As expected, GO:0022857 performance is higher than the random set of 20 genes at both 1% and 20% incidences (Figure 3B). Importantly, MetaNeighbor performance is nearly unaffected by differences in rarity: GO set performance is equally high when excitatory neurons make up 1% or 20% of all cells in each dataset, with n as low as 1 cell in the tested data. This is possible because within-dataset labeling is not exploited for training, so rarity is largely irrelevant for scoring. Comparison across multiple datasets in training makes even rare cell types learnable. Of interest is the robustness of MetaNeighbor to transcriptional subtlety. Of course, increasing subtlety leads to worse performance at both incidences, and falls to chance levels at subtletlies >99% (AUROC=0.5). However, even at almost 90% subtlety MetaNeighbor correctly identifies excitatory neurons with a mean AUROC of 0.71. Since this subtlety is relative to the transcriptional variability that exists between inhibitory and excitatory cells, it is quite extreme. Consistent with our previous results comparing performance across all GO functions, this suggests that there are marked and widespread differences in excitatory and inhibitory neuron gene expression, such that even sampling a small fraction of genes (<10%) allows for identification of these two classes. In sum, these results provide strong evidence that MetaNeighbor is robust to differences in rarity, and gives guidance for the interpretation of AUROC scores in light of this factor, suggesting the subtlety of cell identity relative to the outside control.
Empirical modeling to evaluate gene set selection
In the previous section we demonstrated that the highest performing GO group for the excitatory vs. inhibitory comparison is robust to variation in either incidence or transcriptional subtlety, still permitting high-performing identification of these two classes when cells are rare or only subtly distinguishable. Determining this gene set requires known concordance of cell types across datasets. When concordance is unknown, for example when cell type labeling is idiosyncratic, it is necessary to have a strategy to identify informative gene sets ab initio. Expert knowledge of informative marker genes is one possibility, though this approach may not be extensible to newly described cell subtypes and suffers from potential ascertainment bias. As a more general alternative, the selection of highly variable genes (HVG) is commonly used in single cell analysis prior to dimension reduction and clustering4, 7, 33-⇓35, as it is thought that differentially expressed genes or marker genes should be preferentially variable, and potentially less subject to joint low-level noise. This is in line with our previous observation that gene sets containing highly variable genes are high performing. Indeed, when we select a set of HVG (detailed in Methods) we can almost perfectly identify excitatory neurons compared to inhibitory neurons across datasets (AUROC=0.99) which is equivalent to the highest performing GO group, but without any prior knowledge.

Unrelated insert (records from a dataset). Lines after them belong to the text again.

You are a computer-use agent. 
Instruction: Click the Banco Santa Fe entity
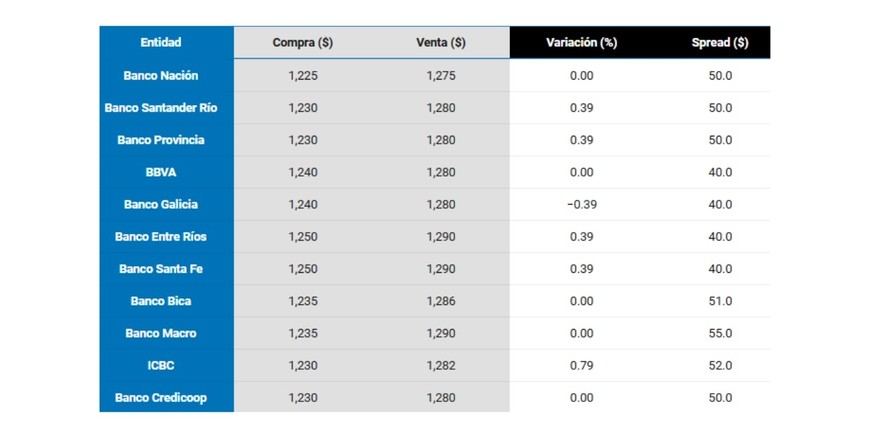pos(161,269)
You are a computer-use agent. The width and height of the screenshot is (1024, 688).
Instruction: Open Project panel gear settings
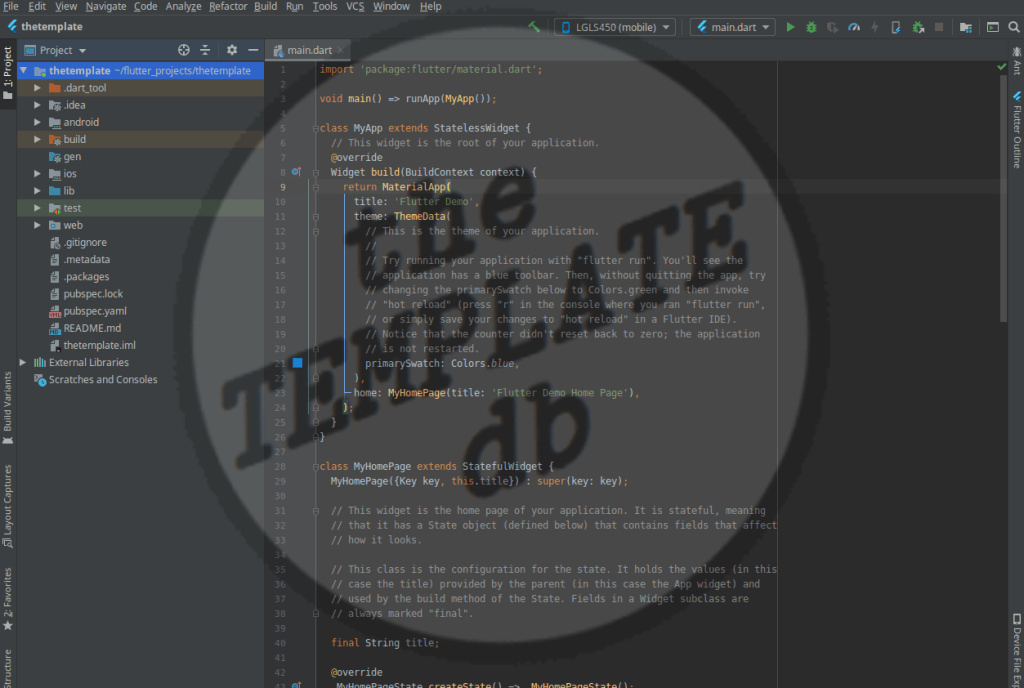coord(232,50)
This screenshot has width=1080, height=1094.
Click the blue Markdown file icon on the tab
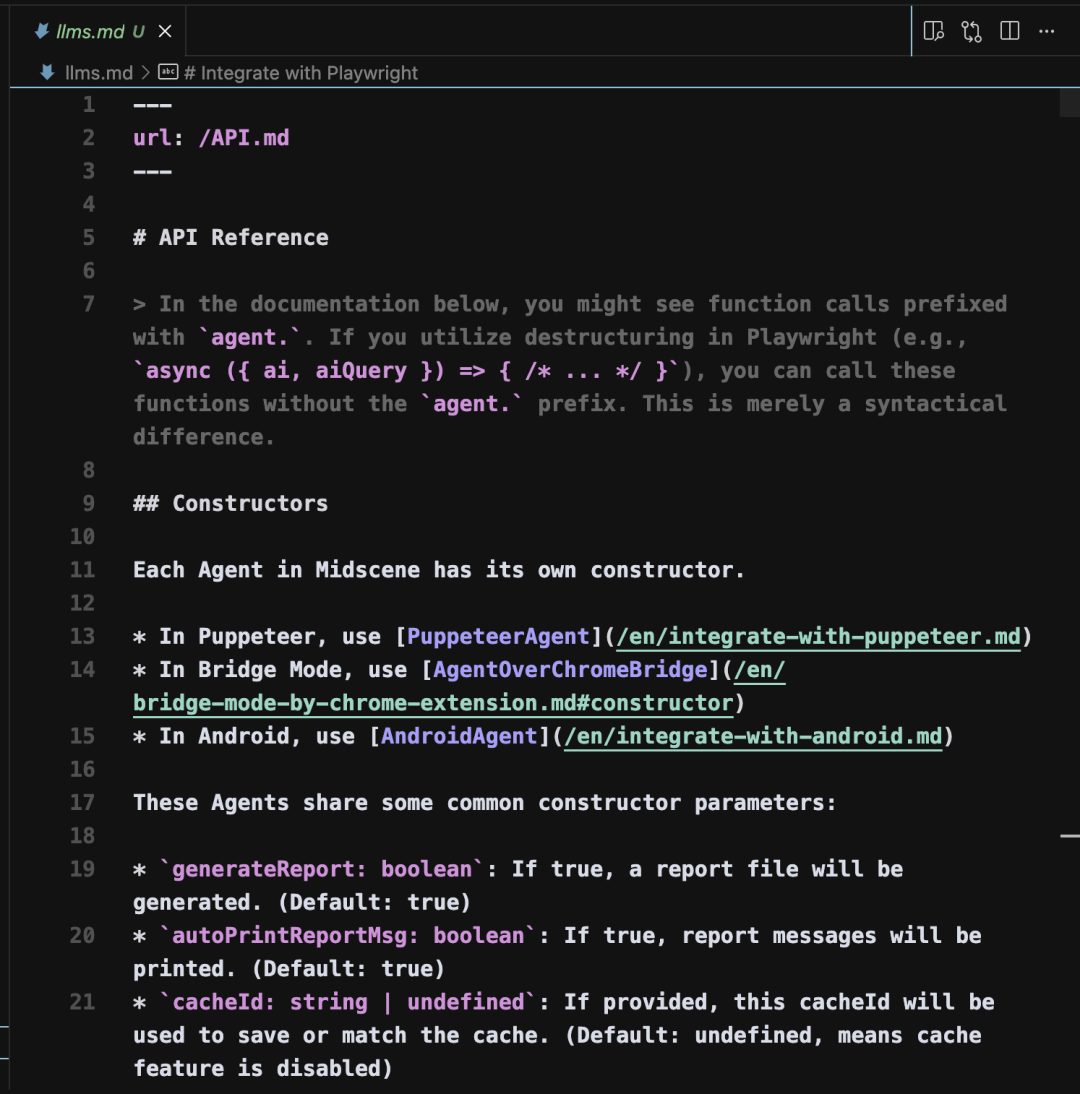pos(40,31)
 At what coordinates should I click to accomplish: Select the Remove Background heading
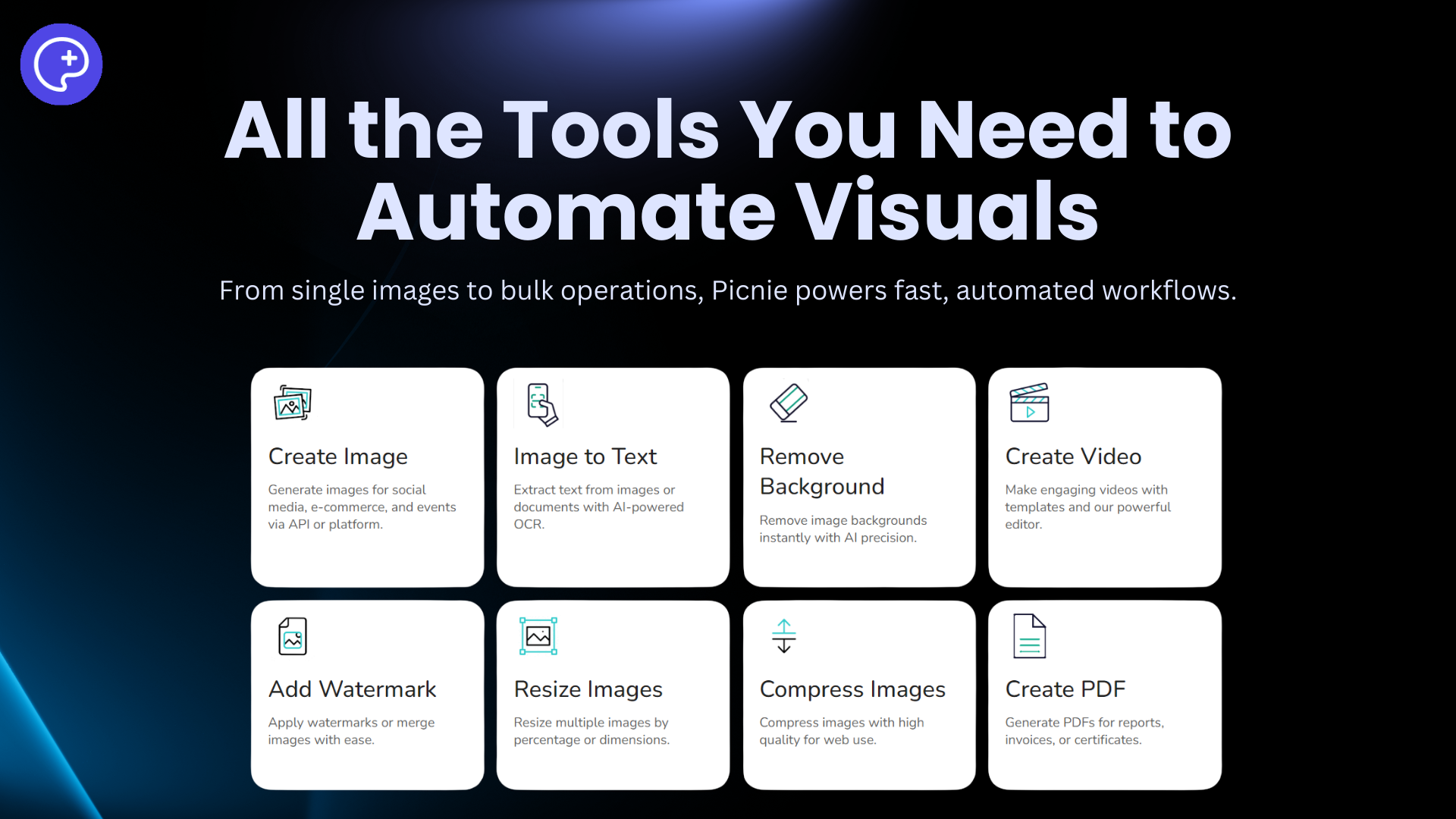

In parallel to our previous analyses, we assessed the robustness of HVG selection at different levels of rarity and subtlety, using either HVG picked from the original dataset that includes all cells (HVG static), or HVG re-calculated based on the precise subset of data included in each run of the empirical model (HVG varying) (Figure 3C). Here, we see that our HVG selection strategy performs equally to or better than the highest performing GO functional gene set for both rare cell types (1%-20% of total), as well as for subtle cell types (differing from out-group by <10%). Interestingly, the HVG heuristic is even responsive to the precise data sampling, yielding modestly improved performance when it is selected based on the precise data generated by the empirical model. It is, perhaps, unsurprising, that the heuristic which many teams of researchers have converged on is a profoundly useful one, but its elegance and robustness are not only valuable but important to understand as a likely baseline upon which more complicated approaches will rest.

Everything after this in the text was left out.